Example of simple brilliance in soccer coaching

I highly recommend that soccer coaches listen to this short 3Four3 podcast for a good example of how to coach an important, and mostly overlooked, skill in soccer: receiving across the body.

As a side note, I’ve used the 3Four3’s versions of the 4v0 and 4v1’s in my practices because they work on more fundamental game concepts than the standard versions.

Here’s just one example:

A standard 4v1 has four kids stand on the corner cones of a square and pass to keep the ball away from the defender in the middle. This trains players to stand like statues in games waiting for the ball to come to them.

In 3Four3’s 4v1, players stand between cones, on the side of the square (instead of on the corner), and move side to side between the cones, to check toward the person with the ball to give a supporting passing angle.
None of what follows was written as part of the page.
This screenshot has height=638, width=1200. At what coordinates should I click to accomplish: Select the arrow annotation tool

This provides training on three game skills in addition to passing and receiving across the body — moving to support passes, anticipating the next pass and communicating.

All these things improve the team’s speed of play.
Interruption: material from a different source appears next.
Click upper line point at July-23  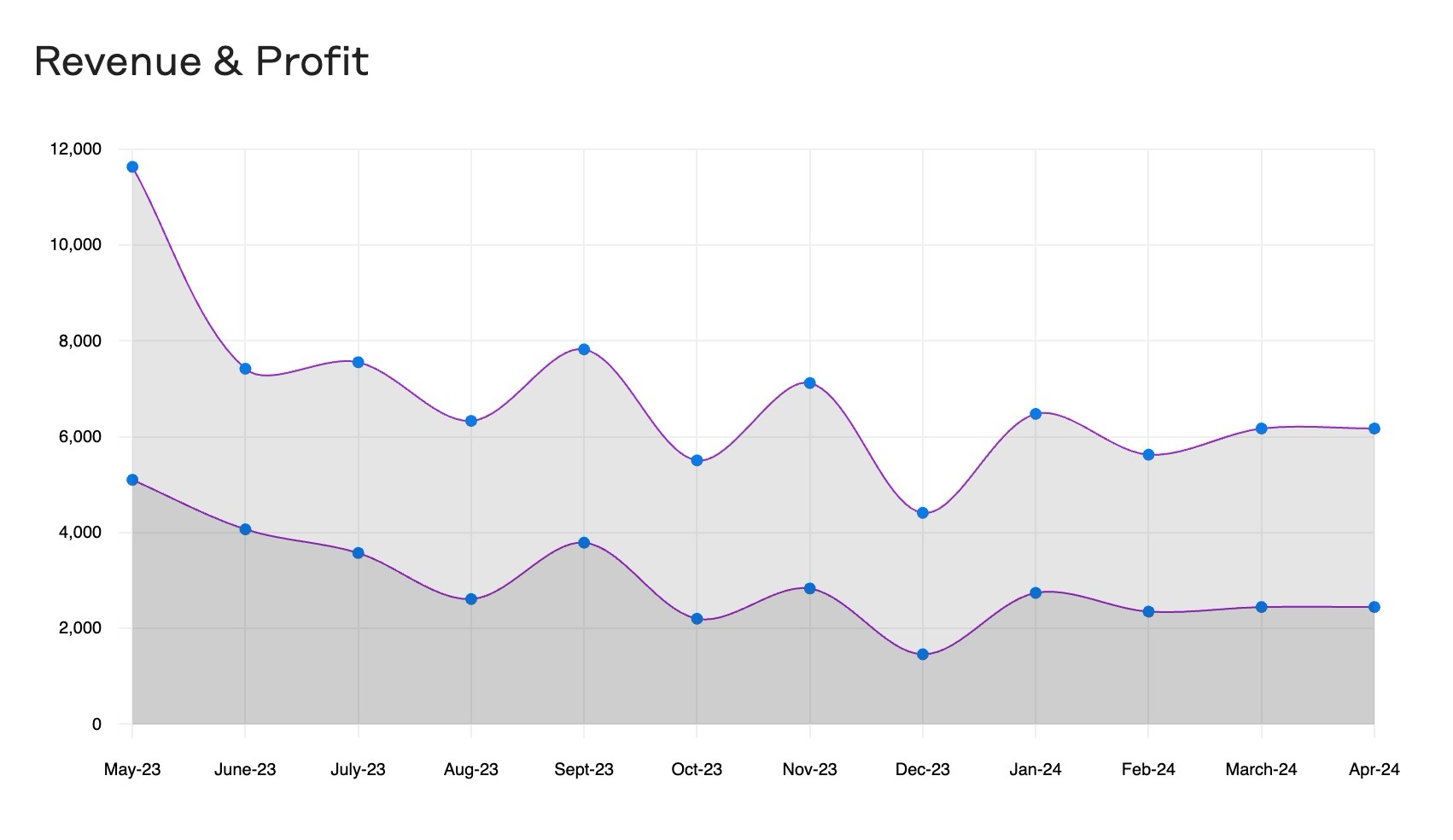click(358, 362)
My additional 4v0 and 4v1 recommendations

The 4v0 is for when kids aren’t technically ready to receive and pass under pressure of a defender. This is needed when they cannot complete 10 passes consistently, using proper technique, in the 4v1.

Without a defender, however, intensity and focus drop quickly.

One way I’ve found to keep the intensity and focus up in the 4v0 is to have the player with the ball pass to the first person who called for it.

This creates a competition between the two passing options, to see who can call for it first, and they quickly learn the sooner they call for it the better — even before the ball gets to the receiver.

So, this automatically teaches anticipation and communication. It also helps the passer start evaluating options before receiving the ball, instead of waiting to decide after getting it.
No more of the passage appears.